Thursday, January 23, 2020

When Facebook Becomes Blogging

So Petrenko's Beethoven 9 is on the BBC now for free for almost another two weeks. You'll probably have to listen on headphones in order to get any real impact, but I think this is a truly masterful performance. Is it as great as the very greatest yet? Probably not, but if Petrenko and the orchestra don't kill each other in a few years, there's no reason to expect less than something near the pantheon's highest heights. There aren't too many Beethoven conductors around now who strike me as true Beethovenians - either of the fast or slow variety. Blomstedt of course, maybe Honeck, and another couple who curtail some of the story. Petrenko is certainly quicker than average, but in no danger of meeting the metronome markings, and he never shortchanges either the rhythm and dynamism or the lyricism and gemütlichkeit. Think of Harnoncourt, or Leibowitz, or Munch, but ultimately this is a 9th unlike any other. The dynamic contrasts are absolutely enormous, and the phrasing so unbelievably well-contoured.
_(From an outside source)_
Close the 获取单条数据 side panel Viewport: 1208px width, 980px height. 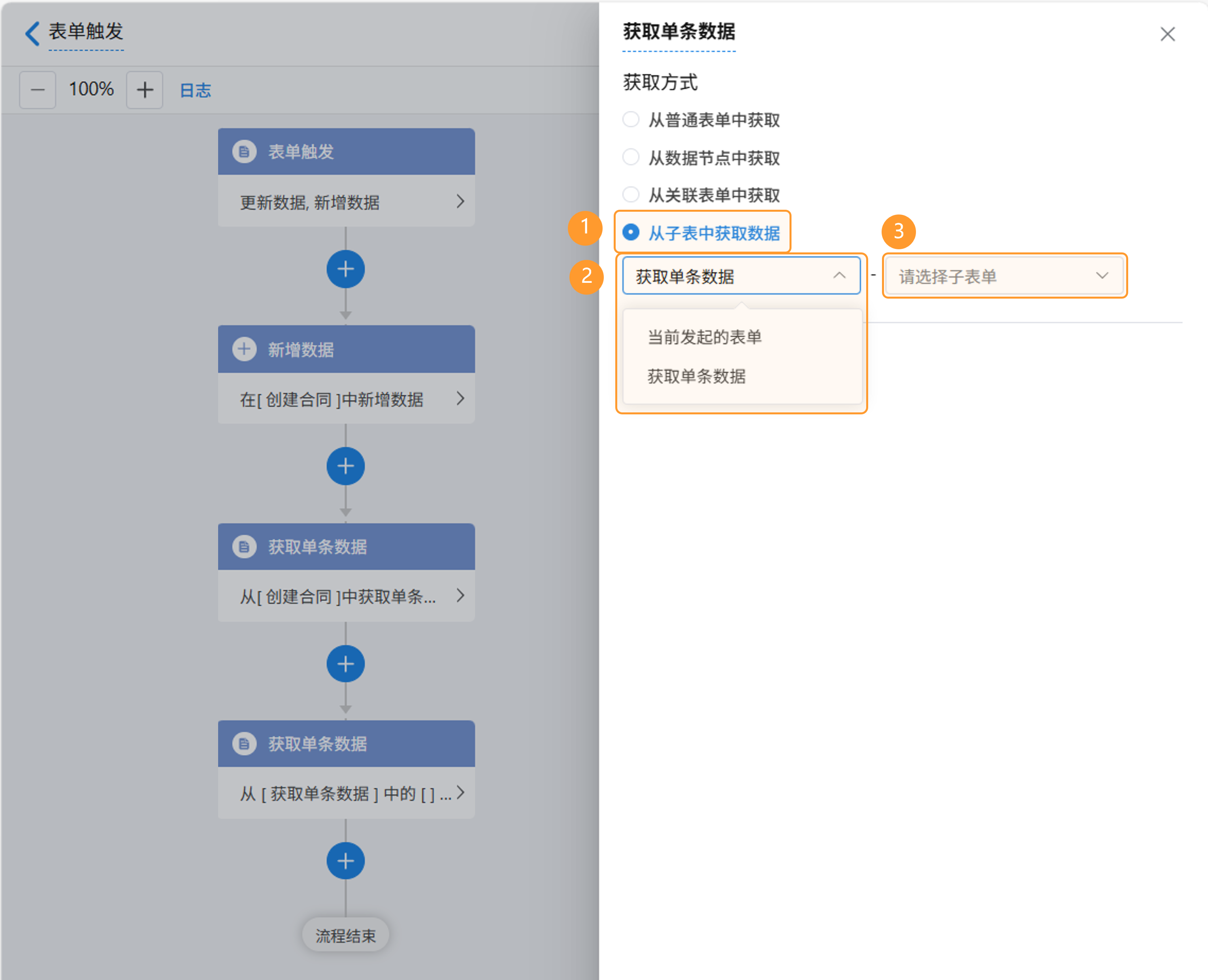pos(1167,34)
It is highly in keeping with the performance-rubric of Beethoven's own period, Petrenko never imposes late romanticism, except for an occasional rubato to make the harmony breathe, it is all within classical form, which makes the romanticism feel all the more explosive. And this is, perhaps, the greatest, most luminous, most ecstatic Adagio I've ever heard in my life - all the more so because it's precisely the opposite of Furtwangler's attempts to capture infinity by taking an infinity of time. 
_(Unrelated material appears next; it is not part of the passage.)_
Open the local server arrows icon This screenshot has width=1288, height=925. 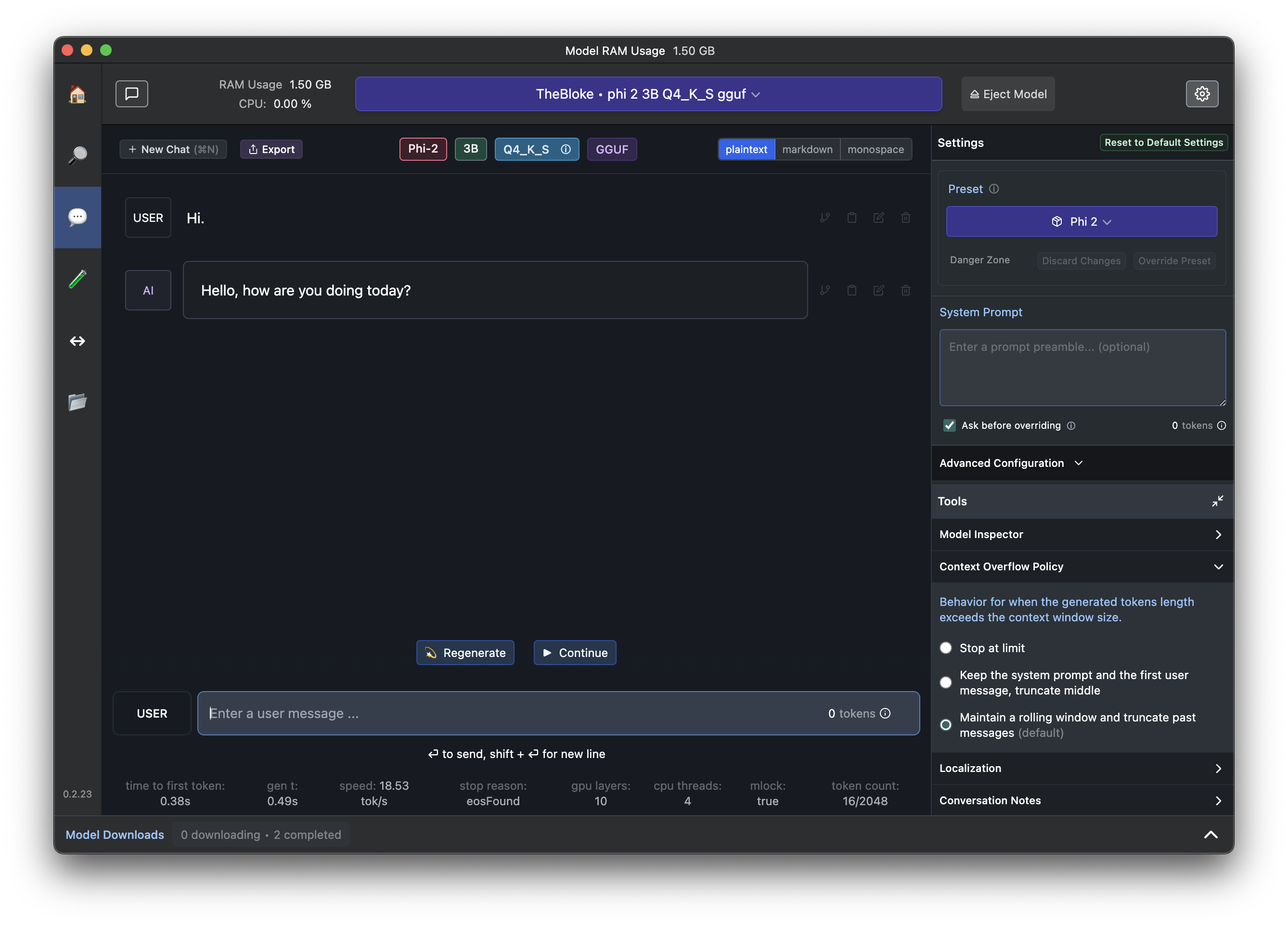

I'm a huge Rattle fan, but Rattle's great strength was the 20th century. He has interesting ideas about the old classics, but he never seemed to internalize them to the point that he could make them take flight too often in the way he does more modern repertoire. Petrenko, here as nearly everything we non-Germans can hear of him so far, is much less personalized, and yet within that lack of idiosyncrasy is an ability to subordinate his personality to the exact shape of the music. Petrenko can convince you you're hearing the 'thing in itself.' A lot of people call him the best of his generation. That's a bold claim, because the generation born in the 70s could quite possibly become the most spectacular generation of maestri since any born before 1900, and we've got a while to go with them. There's no questioning Petrenko's mastery, but his way of making music takes such enormous effort and discipline that it's almost exhausting to listen to, let alone conceive how much he must prepare to make it, I think I prefer the far more naturally spontaneous musicality of someone like Francois-Xavier Roth. But even so, this is such incredibly ideal music-making, the kind of Platonic music-making of the spheres that is everything we could only conceive of being this good in our imaginations. Some of us might prefer musicians who point up elements in the music beyond what we could imagine, but this is everything music-lovers hoped Carlos Kleiber would be, and now he's the director of the Berlin Philharmonic.